▶ _Task description_
Copy each line of the entries that includes the word "computer".

▶ _Excerpted data_

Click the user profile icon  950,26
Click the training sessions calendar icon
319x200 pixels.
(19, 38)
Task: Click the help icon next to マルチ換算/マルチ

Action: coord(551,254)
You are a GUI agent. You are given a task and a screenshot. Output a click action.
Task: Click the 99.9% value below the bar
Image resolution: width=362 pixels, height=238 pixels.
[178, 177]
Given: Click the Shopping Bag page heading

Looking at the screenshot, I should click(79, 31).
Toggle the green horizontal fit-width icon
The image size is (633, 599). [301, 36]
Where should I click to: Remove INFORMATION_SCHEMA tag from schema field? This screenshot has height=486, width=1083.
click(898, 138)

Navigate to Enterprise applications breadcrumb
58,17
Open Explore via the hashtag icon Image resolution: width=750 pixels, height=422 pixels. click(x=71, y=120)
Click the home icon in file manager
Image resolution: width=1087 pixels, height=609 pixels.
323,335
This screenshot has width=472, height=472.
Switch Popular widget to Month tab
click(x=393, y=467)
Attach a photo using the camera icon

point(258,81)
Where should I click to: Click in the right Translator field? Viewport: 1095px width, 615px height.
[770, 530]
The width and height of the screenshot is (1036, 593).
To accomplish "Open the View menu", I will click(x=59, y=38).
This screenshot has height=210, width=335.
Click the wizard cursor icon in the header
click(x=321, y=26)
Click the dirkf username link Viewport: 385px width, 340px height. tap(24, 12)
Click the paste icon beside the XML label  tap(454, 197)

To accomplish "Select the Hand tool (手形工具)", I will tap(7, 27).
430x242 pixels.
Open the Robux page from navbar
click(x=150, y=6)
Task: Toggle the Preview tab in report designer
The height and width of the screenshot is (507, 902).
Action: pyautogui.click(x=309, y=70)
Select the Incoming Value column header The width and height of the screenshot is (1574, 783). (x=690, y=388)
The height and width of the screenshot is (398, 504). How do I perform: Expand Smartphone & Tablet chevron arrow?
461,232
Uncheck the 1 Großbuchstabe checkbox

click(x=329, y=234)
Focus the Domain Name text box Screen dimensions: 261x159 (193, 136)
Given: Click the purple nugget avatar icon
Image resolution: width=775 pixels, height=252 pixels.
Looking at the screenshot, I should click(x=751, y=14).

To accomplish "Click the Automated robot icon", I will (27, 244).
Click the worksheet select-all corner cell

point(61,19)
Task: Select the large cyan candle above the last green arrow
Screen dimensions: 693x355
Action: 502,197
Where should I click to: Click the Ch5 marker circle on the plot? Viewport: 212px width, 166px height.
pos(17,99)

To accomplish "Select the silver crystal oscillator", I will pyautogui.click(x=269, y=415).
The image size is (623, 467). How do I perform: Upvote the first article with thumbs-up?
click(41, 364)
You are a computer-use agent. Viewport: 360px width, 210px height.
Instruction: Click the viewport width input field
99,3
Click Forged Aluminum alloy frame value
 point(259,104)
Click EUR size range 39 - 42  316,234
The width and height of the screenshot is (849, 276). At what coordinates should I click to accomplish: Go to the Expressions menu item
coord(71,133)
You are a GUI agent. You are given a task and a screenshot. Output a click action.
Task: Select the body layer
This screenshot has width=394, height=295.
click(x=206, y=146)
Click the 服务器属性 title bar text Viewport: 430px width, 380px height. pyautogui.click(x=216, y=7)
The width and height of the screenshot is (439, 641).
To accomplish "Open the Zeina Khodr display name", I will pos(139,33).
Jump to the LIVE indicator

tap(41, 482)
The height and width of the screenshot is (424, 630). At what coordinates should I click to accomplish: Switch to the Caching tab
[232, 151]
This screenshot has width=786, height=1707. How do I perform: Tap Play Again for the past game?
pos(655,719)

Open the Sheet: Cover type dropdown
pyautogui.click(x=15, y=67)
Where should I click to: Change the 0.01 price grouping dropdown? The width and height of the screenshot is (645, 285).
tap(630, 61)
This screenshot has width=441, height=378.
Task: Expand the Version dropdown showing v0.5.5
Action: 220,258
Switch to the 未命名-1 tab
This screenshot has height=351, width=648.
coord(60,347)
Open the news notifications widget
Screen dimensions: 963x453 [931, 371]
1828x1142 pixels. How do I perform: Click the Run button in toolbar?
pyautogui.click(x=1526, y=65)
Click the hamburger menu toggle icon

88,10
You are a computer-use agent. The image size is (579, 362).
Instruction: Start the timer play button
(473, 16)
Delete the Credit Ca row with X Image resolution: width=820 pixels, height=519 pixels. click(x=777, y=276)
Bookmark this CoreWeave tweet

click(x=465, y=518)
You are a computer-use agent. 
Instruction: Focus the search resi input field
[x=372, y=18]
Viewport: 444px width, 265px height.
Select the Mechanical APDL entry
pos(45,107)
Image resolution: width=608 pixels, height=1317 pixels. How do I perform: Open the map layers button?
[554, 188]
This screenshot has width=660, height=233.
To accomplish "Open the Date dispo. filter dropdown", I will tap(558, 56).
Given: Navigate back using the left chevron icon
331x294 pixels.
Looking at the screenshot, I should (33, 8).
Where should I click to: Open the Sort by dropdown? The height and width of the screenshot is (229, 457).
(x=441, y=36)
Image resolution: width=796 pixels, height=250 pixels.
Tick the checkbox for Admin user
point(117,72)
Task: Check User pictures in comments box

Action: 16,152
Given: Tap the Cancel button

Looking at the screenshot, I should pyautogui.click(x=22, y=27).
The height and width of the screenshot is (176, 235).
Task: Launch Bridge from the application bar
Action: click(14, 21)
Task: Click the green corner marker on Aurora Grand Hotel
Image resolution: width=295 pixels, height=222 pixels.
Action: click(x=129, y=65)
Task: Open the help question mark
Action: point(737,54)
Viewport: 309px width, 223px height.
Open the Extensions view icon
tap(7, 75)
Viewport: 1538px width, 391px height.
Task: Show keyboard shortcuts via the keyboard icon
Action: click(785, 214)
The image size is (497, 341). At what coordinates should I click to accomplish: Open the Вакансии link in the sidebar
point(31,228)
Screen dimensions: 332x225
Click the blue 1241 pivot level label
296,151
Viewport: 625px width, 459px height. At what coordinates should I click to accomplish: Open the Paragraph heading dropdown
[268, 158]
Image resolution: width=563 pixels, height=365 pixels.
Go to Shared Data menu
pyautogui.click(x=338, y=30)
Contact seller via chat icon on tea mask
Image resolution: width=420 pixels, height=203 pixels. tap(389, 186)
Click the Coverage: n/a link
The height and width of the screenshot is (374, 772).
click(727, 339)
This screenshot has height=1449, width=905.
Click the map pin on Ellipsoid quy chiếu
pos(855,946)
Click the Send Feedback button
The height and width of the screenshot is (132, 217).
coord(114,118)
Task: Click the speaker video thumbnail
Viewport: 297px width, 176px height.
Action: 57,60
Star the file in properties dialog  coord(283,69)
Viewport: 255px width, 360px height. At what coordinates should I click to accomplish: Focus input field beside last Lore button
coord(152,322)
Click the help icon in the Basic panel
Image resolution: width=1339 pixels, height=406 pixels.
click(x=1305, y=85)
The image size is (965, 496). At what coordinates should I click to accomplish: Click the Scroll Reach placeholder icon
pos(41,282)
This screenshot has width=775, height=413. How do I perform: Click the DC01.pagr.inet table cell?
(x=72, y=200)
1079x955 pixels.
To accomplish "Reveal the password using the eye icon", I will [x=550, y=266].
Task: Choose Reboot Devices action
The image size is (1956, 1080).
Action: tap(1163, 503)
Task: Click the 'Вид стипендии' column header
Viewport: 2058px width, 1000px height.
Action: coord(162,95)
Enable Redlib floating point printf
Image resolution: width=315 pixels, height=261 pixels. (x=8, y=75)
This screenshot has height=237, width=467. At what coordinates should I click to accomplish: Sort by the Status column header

▶ _Task response_
You are a computer-use agent. Viewport: 360px width, 210px height.
You are a computer-use agent. The image size is (579, 362).
You are a computer-use agent. 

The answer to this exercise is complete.